William Brown (or Browne; 1737–1802) was a justice of the Massachusetts Superior Court of Judicature (the highest court of the Province of Massachusetts Bay) from 1774 to 1775, and Governor of Bermuda from 1781 to 1788.

Born in Salem, Massachusetts, he graduated from Harvard College in 1755.  He was judge in Essex County from 1770, and was appointed to the Massachusetts high court in 1774, following the death of Nathaniel Ropes. He was appointed by Governor Thomas Hutchinson, though his appointment was approved during the tenure of Governor Thomas Gage. Brown was forced out of office during the American Revolution, in part for refusing to reject the  heightened salary granted to judges by the Crown.  He was also appointed a mandamus councilor to Governor Gage, a post he refused to resign, earning him widespread dislike in Massachusetts.  This refusal led to the resignation of all of the officers of the Essex County militia regiment he led.  In 1774 he and his family fled to Boston.

» **GIVEN INFORMATION**

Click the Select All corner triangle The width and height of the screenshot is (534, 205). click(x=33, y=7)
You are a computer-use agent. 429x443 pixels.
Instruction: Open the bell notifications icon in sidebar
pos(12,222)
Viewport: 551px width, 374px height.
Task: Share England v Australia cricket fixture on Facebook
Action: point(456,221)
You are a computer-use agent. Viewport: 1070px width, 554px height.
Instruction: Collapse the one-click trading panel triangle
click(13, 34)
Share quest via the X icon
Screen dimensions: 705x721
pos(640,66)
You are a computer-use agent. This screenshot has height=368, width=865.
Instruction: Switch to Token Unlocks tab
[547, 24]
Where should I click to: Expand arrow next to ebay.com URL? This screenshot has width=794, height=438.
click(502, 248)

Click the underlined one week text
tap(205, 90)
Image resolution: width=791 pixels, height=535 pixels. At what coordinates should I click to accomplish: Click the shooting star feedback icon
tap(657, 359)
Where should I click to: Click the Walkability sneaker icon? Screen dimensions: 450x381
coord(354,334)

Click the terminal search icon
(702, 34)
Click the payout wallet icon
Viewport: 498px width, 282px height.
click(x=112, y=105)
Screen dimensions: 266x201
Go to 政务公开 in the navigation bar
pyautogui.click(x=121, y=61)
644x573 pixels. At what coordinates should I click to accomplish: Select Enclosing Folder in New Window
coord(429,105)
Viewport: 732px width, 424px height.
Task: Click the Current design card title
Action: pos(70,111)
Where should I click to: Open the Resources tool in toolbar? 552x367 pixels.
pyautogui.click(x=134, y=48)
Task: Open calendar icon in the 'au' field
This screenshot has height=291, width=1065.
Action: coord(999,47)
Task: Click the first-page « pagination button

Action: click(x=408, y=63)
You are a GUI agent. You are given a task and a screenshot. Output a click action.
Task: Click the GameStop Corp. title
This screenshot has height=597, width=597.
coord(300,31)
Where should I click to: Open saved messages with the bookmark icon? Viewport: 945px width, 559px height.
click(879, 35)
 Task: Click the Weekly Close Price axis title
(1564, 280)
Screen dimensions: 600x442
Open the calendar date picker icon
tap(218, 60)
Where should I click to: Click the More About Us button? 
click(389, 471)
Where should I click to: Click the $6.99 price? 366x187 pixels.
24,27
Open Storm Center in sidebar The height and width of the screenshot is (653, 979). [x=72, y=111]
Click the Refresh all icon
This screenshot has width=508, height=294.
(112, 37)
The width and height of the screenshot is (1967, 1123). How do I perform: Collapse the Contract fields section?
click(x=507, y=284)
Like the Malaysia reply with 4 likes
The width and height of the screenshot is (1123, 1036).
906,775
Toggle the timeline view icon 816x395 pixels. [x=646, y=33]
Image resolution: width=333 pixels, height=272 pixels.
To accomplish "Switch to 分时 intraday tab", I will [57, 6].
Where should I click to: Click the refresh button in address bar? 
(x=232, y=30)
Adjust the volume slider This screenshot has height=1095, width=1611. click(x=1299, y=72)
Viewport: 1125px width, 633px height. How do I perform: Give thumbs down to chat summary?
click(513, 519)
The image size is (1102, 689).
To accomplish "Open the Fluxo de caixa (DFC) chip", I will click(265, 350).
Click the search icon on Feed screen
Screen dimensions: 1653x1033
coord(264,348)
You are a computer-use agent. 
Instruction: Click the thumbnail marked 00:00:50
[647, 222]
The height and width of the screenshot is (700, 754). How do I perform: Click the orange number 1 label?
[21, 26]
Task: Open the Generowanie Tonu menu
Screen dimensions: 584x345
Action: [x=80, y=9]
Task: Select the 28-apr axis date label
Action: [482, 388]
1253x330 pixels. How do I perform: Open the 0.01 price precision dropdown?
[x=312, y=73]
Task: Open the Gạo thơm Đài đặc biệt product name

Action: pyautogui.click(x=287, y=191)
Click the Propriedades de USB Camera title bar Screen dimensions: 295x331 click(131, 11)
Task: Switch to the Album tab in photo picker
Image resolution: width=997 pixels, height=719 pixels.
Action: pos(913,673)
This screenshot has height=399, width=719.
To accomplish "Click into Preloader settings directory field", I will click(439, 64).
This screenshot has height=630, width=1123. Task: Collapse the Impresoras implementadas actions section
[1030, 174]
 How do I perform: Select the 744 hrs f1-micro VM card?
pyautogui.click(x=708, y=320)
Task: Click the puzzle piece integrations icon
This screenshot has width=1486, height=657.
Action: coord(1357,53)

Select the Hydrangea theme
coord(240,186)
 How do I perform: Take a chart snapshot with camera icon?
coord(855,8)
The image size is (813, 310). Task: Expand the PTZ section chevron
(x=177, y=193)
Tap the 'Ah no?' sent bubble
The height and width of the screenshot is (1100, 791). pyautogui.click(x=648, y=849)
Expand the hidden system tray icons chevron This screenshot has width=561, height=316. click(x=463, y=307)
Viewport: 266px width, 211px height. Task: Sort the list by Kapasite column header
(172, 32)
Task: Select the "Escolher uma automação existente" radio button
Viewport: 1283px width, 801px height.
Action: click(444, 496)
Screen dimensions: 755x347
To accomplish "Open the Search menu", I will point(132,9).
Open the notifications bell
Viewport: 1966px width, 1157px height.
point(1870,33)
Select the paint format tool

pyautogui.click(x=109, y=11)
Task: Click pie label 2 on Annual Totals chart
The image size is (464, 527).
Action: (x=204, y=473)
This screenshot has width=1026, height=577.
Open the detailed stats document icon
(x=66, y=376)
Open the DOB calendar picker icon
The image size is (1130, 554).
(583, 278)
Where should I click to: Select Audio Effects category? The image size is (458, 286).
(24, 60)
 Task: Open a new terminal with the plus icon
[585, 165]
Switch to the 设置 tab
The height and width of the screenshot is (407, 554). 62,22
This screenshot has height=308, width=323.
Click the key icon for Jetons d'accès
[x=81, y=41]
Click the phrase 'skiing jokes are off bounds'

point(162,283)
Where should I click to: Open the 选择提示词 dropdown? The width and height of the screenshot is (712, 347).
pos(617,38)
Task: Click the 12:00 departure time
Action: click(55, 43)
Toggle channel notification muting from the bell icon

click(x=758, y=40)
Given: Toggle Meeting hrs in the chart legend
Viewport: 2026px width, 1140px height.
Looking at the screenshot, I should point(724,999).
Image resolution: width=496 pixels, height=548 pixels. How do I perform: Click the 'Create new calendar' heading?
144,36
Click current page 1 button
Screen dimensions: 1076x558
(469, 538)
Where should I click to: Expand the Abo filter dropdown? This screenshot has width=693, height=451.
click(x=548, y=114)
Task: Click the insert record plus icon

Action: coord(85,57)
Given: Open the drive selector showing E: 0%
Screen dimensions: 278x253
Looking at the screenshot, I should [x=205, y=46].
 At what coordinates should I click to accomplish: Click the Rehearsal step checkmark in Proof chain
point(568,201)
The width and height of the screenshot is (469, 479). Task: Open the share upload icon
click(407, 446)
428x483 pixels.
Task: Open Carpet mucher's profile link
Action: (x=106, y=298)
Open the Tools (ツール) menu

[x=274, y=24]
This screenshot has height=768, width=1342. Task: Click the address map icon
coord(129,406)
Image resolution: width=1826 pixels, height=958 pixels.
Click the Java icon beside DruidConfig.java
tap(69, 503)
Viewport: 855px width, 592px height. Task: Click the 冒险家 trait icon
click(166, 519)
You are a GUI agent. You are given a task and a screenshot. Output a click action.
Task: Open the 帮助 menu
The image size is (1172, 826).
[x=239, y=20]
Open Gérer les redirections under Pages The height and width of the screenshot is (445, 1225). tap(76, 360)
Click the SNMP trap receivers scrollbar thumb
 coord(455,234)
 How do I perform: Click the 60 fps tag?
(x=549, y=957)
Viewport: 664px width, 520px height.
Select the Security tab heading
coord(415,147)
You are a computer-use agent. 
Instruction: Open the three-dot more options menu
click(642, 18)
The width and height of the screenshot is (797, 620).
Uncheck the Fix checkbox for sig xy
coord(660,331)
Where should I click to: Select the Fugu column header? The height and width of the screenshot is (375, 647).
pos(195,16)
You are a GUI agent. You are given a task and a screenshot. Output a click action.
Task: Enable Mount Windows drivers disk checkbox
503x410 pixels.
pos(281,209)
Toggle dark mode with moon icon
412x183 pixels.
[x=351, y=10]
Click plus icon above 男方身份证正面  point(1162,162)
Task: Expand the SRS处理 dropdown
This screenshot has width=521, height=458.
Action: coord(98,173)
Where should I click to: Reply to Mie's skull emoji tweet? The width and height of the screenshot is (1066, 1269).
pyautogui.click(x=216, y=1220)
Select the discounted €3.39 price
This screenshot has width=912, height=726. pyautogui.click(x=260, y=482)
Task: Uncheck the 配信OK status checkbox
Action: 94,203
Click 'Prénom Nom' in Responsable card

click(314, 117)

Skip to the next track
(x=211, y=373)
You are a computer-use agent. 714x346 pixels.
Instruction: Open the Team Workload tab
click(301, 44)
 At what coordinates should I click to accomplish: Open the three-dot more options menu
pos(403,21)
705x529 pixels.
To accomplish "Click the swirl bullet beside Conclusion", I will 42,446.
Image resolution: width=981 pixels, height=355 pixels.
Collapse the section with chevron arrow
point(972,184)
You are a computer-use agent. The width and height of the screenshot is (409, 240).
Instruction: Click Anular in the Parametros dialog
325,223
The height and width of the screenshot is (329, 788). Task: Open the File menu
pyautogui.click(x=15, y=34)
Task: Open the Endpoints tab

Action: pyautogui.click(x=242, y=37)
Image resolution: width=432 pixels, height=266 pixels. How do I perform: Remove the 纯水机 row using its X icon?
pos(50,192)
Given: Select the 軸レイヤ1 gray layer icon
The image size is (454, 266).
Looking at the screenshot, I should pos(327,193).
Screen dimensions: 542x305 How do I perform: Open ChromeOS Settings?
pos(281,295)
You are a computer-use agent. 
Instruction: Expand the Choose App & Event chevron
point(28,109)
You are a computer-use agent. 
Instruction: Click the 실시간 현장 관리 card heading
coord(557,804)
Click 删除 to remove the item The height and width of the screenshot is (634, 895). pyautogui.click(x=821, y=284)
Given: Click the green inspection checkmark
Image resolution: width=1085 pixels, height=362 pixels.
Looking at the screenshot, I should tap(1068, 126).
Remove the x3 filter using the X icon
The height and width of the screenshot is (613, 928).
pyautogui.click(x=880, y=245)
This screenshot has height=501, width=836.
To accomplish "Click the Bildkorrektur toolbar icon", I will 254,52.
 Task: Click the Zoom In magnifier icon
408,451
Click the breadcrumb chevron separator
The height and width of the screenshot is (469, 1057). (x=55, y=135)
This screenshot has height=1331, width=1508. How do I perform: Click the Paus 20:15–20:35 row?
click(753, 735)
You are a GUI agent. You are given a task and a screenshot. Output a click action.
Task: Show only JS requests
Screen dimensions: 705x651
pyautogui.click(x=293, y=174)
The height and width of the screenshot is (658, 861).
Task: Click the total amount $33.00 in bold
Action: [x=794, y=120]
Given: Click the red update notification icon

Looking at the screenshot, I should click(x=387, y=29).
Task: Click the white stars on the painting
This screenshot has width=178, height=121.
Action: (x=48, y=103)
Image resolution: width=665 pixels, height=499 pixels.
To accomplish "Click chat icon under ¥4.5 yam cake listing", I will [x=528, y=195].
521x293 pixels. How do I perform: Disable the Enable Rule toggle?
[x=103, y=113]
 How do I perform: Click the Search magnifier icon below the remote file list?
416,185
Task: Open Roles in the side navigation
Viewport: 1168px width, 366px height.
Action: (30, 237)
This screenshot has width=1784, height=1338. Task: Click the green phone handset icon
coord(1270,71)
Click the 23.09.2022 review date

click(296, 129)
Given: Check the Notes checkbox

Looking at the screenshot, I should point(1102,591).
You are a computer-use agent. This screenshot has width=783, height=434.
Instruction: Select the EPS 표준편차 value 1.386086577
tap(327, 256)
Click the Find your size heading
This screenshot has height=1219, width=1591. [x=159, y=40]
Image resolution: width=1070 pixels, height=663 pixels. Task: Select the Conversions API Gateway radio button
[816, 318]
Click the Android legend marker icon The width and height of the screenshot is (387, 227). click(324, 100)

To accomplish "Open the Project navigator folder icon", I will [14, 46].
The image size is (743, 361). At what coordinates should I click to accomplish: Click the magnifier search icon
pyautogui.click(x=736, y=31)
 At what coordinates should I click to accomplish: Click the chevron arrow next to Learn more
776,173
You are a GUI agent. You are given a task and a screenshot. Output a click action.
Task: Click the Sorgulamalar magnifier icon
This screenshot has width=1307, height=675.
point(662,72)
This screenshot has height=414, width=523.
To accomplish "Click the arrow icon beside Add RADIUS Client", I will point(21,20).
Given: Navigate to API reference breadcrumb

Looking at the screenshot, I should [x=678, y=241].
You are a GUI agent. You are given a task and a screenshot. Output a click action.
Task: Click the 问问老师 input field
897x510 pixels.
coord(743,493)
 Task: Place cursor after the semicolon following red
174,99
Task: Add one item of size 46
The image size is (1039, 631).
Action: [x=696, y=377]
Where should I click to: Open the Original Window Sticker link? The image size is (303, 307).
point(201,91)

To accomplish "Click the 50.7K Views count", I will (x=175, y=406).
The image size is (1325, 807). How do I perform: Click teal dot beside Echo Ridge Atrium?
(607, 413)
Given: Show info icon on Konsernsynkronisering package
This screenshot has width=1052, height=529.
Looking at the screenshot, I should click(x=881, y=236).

» **TASKS TO CARRY OUT**
a. Does each statement below agree with the passage on William Brown? Answer yes or no for each, and quote the words from the passage that decide it. (i) Brown graduated from Harvard College in 1755. (ii) Brown resigned his post as mandamus councilor to Governor Gage. (iii) Brown's appointment to the Massachusetts high court followed the death of Nathaniel Ropes.
b. How many lines of the rows contain the string "chat"? Reply with the number alone.

» **TASK-BY-TASK RESULTS**
a.
(i) Yes: "he graduated from Harvard College in 1755."
(ii) No: "a post he refused to resign."
(iii) Yes: "was appointed to the Massachusetts high court in 1774, following the death of Nathaniel Ropes."

b. 2